From the first entry to the last, repeat the listing exactly.

____ Given records

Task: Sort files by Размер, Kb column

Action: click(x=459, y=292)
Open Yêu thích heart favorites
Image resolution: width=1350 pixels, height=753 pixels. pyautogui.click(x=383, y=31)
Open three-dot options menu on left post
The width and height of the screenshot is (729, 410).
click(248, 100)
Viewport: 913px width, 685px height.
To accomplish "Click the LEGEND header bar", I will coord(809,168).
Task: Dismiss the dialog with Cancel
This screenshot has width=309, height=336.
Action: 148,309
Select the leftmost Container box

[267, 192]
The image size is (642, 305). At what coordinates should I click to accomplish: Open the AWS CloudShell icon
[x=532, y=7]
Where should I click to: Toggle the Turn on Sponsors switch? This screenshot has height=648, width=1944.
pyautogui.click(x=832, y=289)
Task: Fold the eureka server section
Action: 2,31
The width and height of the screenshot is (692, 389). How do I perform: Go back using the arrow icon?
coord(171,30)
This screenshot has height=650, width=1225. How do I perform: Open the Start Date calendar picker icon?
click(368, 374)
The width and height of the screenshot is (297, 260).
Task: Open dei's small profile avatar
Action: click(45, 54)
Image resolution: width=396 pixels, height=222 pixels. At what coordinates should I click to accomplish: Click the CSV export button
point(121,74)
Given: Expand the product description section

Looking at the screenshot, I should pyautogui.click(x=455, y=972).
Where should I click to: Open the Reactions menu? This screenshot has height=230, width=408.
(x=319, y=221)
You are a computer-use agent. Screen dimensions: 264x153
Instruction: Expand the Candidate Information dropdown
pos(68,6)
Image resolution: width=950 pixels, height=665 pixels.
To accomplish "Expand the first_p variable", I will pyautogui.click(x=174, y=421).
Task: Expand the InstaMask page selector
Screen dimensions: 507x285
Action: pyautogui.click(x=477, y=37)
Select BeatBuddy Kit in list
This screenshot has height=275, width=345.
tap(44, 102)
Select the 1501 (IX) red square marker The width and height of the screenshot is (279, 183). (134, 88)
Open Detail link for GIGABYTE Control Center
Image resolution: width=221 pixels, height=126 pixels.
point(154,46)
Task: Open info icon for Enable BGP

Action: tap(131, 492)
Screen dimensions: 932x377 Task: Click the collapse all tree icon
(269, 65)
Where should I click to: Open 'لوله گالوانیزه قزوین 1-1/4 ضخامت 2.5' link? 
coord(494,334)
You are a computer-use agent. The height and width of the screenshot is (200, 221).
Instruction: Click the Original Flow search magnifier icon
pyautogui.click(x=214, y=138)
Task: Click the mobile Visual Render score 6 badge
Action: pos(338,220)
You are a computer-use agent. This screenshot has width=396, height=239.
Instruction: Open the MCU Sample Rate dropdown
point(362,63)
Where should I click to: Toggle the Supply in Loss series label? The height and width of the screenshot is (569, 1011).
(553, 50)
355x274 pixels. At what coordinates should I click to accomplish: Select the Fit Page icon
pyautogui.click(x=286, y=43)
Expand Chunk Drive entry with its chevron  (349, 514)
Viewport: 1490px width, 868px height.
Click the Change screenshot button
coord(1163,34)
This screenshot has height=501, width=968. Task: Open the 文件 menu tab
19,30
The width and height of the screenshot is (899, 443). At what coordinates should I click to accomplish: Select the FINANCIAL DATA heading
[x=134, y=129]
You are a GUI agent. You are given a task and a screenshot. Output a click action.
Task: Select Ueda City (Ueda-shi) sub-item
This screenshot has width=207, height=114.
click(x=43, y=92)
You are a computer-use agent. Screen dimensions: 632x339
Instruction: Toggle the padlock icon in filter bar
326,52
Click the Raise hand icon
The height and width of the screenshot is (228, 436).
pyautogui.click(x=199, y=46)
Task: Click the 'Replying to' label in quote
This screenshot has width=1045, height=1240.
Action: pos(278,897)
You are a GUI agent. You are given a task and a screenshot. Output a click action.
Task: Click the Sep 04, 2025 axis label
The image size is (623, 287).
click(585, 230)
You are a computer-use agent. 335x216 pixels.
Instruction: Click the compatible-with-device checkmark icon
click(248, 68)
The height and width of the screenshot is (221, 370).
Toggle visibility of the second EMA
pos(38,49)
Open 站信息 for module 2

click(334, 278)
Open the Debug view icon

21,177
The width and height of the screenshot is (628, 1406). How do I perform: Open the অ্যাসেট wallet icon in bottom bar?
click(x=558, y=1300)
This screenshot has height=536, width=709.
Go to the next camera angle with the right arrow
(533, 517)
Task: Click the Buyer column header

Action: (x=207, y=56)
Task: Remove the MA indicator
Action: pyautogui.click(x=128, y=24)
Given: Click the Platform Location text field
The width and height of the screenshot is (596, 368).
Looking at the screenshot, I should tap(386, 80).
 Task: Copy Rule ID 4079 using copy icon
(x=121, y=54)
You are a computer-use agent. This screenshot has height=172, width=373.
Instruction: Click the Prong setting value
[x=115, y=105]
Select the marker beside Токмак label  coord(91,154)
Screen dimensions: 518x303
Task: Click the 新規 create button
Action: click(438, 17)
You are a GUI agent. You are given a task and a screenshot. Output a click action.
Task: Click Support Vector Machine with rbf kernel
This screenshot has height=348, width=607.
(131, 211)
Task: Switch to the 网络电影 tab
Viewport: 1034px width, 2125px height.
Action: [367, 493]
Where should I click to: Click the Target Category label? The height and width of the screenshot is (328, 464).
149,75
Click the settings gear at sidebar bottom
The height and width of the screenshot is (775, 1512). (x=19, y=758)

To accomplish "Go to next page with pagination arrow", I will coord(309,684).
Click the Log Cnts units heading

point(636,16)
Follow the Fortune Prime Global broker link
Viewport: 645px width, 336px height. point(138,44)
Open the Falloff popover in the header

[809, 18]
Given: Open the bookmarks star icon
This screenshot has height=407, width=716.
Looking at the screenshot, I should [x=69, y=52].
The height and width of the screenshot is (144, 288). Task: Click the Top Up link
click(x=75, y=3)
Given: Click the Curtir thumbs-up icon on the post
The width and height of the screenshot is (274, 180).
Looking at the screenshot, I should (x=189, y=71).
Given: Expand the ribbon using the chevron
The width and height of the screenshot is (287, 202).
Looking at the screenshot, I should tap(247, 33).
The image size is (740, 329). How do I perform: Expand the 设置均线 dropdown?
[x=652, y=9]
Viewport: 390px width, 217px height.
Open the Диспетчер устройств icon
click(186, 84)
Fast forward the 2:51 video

________

Task solution:
Task: Sort files by Размер, Kb column

Action: click(x=459, y=292)
Open Yêu thích heart favorites
Image resolution: width=1350 pixels, height=753 pixels. pyautogui.click(x=383, y=31)
Open three-dot options menu on left post
The width and height of the screenshot is (729, 410).
click(248, 100)
Viewport: 913px width, 685px height.
To accomplish "Click the LEGEND header bar", I will coord(809,168).
Task: Dismiss the dialog with Cancel
This screenshot has width=309, height=336.
Action: 148,309
Select the leftmost Container box

[267, 192]
The image size is (642, 305). At what coordinates should I click to accomplish: Open the AWS CloudShell icon
[x=532, y=7]
Where should I click to: Toggle the Turn on Sponsors switch? This screenshot has height=648, width=1944.
pyautogui.click(x=832, y=289)
Task: Fold the eureka server section
Action: 2,31
The width and height of the screenshot is (692, 389). How do I perform: Go back using the arrow icon?
coord(171,30)
This screenshot has height=650, width=1225. How do I perform: Open the Start Date calendar picker icon?
click(368, 374)
The width and height of the screenshot is (297, 260).
Task: Open dei's small profile avatar
Action: click(45, 54)
Image resolution: width=396 pixels, height=222 pixels. At what coordinates should I click to accomplish: Click the CSV export button
point(121,74)
Given: Expand the product description section

Looking at the screenshot, I should pyautogui.click(x=455, y=972).
Where should I click to: Open the Reactions menu? This screenshot has height=230, width=408.
(x=319, y=221)
You are a computer-use agent. Screen dimensions: 264x153
Instruction: Expand the Candidate Information dropdown
pos(68,6)
Image resolution: width=950 pixels, height=665 pixels.
To accomplish "Expand the first_p variable", I will pyautogui.click(x=174, y=421).
Task: Expand the InstaMask page selector
Screen dimensions: 507x285
Action: pyautogui.click(x=477, y=37)
Select BeatBuddy Kit in list
This screenshot has height=275, width=345.
tap(44, 102)
Select the 1501 (IX) red square marker The width and height of the screenshot is (279, 183). (134, 88)
Open Detail link for GIGABYTE Control Center
Image resolution: width=221 pixels, height=126 pixels.
point(154,46)
Task: Open info icon for Enable BGP

Action: tap(131, 492)
Screen dimensions: 932x377 Task: Click the collapse all tree icon
(269, 65)
Where should I click to: Open 'لوله گالوانیزه قزوین 1-1/4 ضخامت 2.5' link? 
coord(494,334)
You are a computer-use agent. The height and width of the screenshot is (200, 221).
Instruction: Click the Original Flow search magnifier icon
pyautogui.click(x=214, y=138)
Task: Click the mobile Visual Render score 6 badge
Action: pos(338,220)
You are a computer-use agent. This screenshot has width=396, height=239.
Instruction: Open the MCU Sample Rate dropdown
point(362,63)
Where should I click to: Toggle the Supply in Loss series label? The height and width of the screenshot is (569, 1011).
(553, 50)
355x274 pixels. At what coordinates should I click to accomplish: Select the Fit Page icon
pyautogui.click(x=286, y=43)
Expand Chunk Drive entry with its chevron  (349, 514)
Viewport: 1490px width, 868px height.
Click the Change screenshot button
coord(1163,34)
This screenshot has height=501, width=968. Task: Open the 文件 menu tab
19,30
The width and height of the screenshot is (899, 443). At what coordinates should I click to accomplish: Select the FINANCIAL DATA heading
[x=134, y=129]
You are a GUI agent. You are given a task and a screenshot. Output a click action.
Task: Select Ueda City (Ueda-shi) sub-item
This screenshot has width=207, height=114.
click(x=43, y=92)
You are a computer-use agent. Screen dimensions: 632x339
Instruction: Toggle the padlock icon in filter bar
326,52
Click the Raise hand icon
The height and width of the screenshot is (228, 436).
pyautogui.click(x=199, y=46)
Task: Click the 'Replying to' label in quote
This screenshot has width=1045, height=1240.
Action: pos(278,897)
You are a GUI agent. You are given a task and a screenshot. Output a click action.
Task: Click the Sep 04, 2025 axis label
The image size is (623, 287).
click(585, 230)
You are a computer-use agent. 335x216 pixels.
Instruction: Click the compatible-with-device checkmark icon
click(248, 68)
The height and width of the screenshot is (221, 370).
Toggle visibility of the second EMA
pos(38,49)
Open 站信息 for module 2

click(334, 278)
Open the Debug view icon

21,177
The width and height of the screenshot is (628, 1406). How do I perform: Open the অ্যাসেট wallet icon in bottom bar?
click(x=558, y=1300)
This screenshot has height=536, width=709.
Go to the next camera angle with the right arrow
(533, 517)
Task: Click the Buyer column header

Action: (x=207, y=56)
Task: Remove the MA indicator
Action: pyautogui.click(x=128, y=24)
Given: Click the Platform Location text field
The width and height of the screenshot is (596, 368).
Looking at the screenshot, I should tap(386, 80).
 Task: Copy Rule ID 4079 using copy icon
(x=121, y=54)
You are a computer-use agent. This screenshot has height=172, width=373.
Instruction: Click the Prong setting value
[x=115, y=105]
Select the marker beside Токмак label  coord(91,154)
Screen dimensions: 518x303
Task: Click the 新規 create button
Action: click(438, 17)
You are a GUI agent. You are given a task and a screenshot. Output a click action.
Task: Click Support Vector Machine with rbf kernel
This screenshot has height=348, width=607.
(131, 211)
Task: Switch to the 网络电影 tab
Viewport: 1034px width, 2125px height.
Action: [367, 493]
Where should I click to: Click the Target Category label? The height and width of the screenshot is (328, 464).
149,75
Click the settings gear at sidebar bottom
The height and width of the screenshot is (775, 1512). (x=19, y=758)

To accomplish "Go to next page with pagination arrow", I will coord(309,684).
Click the Log Cnts units heading

point(636,16)
Follow the Fortune Prime Global broker link
Viewport: 645px width, 336px height. point(138,44)
Open the Falloff popover in the header

[809, 18]
Given: Open the bookmarks star icon
This screenshot has height=407, width=716.
Looking at the screenshot, I should [x=69, y=52].
The height and width of the screenshot is (144, 288). Task: Click the Top Up link
click(x=75, y=3)
Given: Click the Curtir thumbs-up icon on the post
The width and height of the screenshot is (274, 180).
Looking at the screenshot, I should (x=189, y=71).
Given: Expand the ribbon using the chevron
The width and height of the screenshot is (287, 202).
Looking at the screenshot, I should tap(247, 33).
The image size is (740, 329). How do I perform: Expand the 设置均线 dropdown?
[x=652, y=9]
Viewport: 390px width, 217px height.
Open the Диспетчер устройств icon
click(186, 84)
Fast forward the 2:51 video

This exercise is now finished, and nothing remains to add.